There were other people willing to exchange two chickens, a basket of corn, two sharpened stones and a hut but Naha wasn’t willing to exchange the entire cow for only one of those items. Clearly, Naha couldn’t split the cow in small chunks and hope they would accept them. They wanted a living cow, not a chunk of cow.

This is yet another problem barter has. In many cases, it is not possible to divide an item in smaller pieces and retain its value. A cow could be chopped off, but its pieces would be far less valuable than a living cow. This is assuming somebody would want a chunk of cow instead of a living cow in the first place.


Profit and loss

Another problem with bartering is that it is impossible to determine wealth-wise how a person is doing. Let’s say that a person started with a bag of apples, two chickens and a sword. Through trading, this person obtained a pig, two lumps of salt and a bag of corn. Is this person better or worse off after the trades? This information is impossible to know. For a business, this is critical. It is necessary to know if the business is generating a profit or a loss.

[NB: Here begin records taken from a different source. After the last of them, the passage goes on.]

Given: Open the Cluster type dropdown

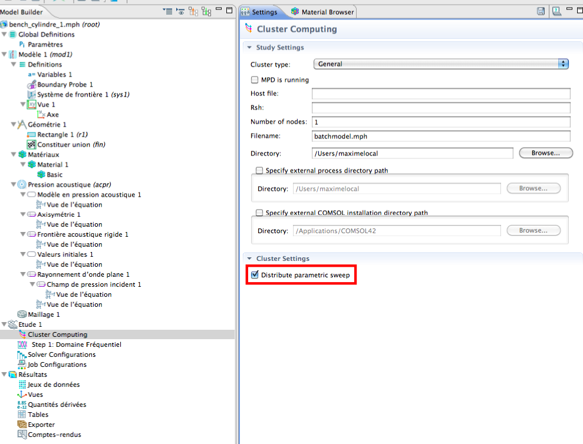Looking at the screenshot, I should pyautogui.click(x=440, y=64).
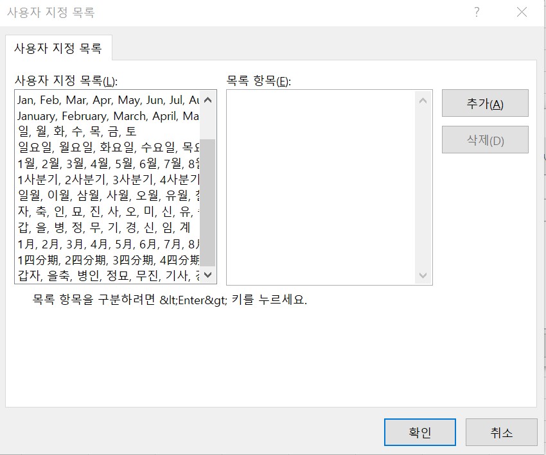
Task: Click the 삭제 delete button
Action: (485, 139)
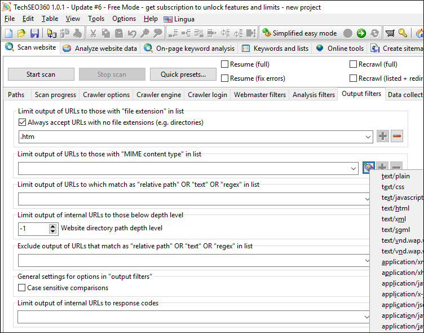Expand the file extension dropdown showing .htm
This screenshot has height=333, width=424.
tap(368, 136)
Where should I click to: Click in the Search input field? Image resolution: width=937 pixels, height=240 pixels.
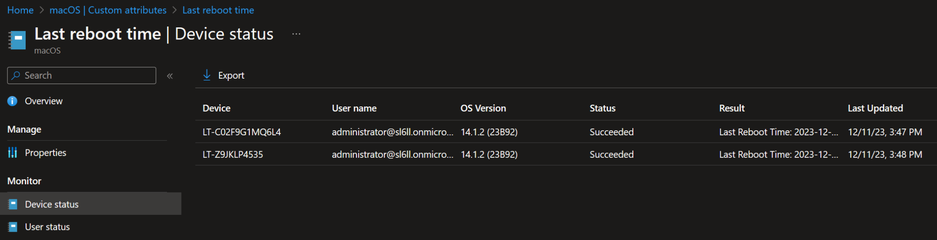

The problems of indirect exchange and indivisibility have an obvious solution: find something that it is divisible and that most people want. In or previous example Naha could not chop the cow in small chunks, but what Naha could do is to exchange the cow for a brick of salt, chop the salt in small pieces and trade those small pieces for two chickens, a basket of corn, two sharpened stones and a small hut. In this way, he could trade with different people to get the things he needed and at the same time preserve the value of the cow.

The trick for this to work was to select something else that everybody wanted, that it was divisible and in short supply. Economists define this as highly marketable.

  • It had to be something that everybody wanted, otherwise he would risk other people not wanting it.
  • It had to be divisible to be able to trade with different people and at the same time, negotiate for the amount to be exchanged.
  • It had to be in short supply so that people would not be able to get it easily and hence it would retain its value.

This something (e.g. salt) worked as an intermediary for the transaction: cow for two chickens, a basket of corn, two sharpened stones and a small hut. Naha did not really want salt but it facilitated getting him what he wanted.

As this stuff was desired by other people and therefore acceptable by other people and its advantages were obvious, people began to accept it for exchange. It allowed them to exchange perishable stuff now, before it spoiled and to store the salt for later exchange. In our example, they were able to store this salt because its value would not change much over time because it was in short supply.

This intermediate stuff has another name: money.

Note: please see the Glossary if you are unfamiliar with certain words.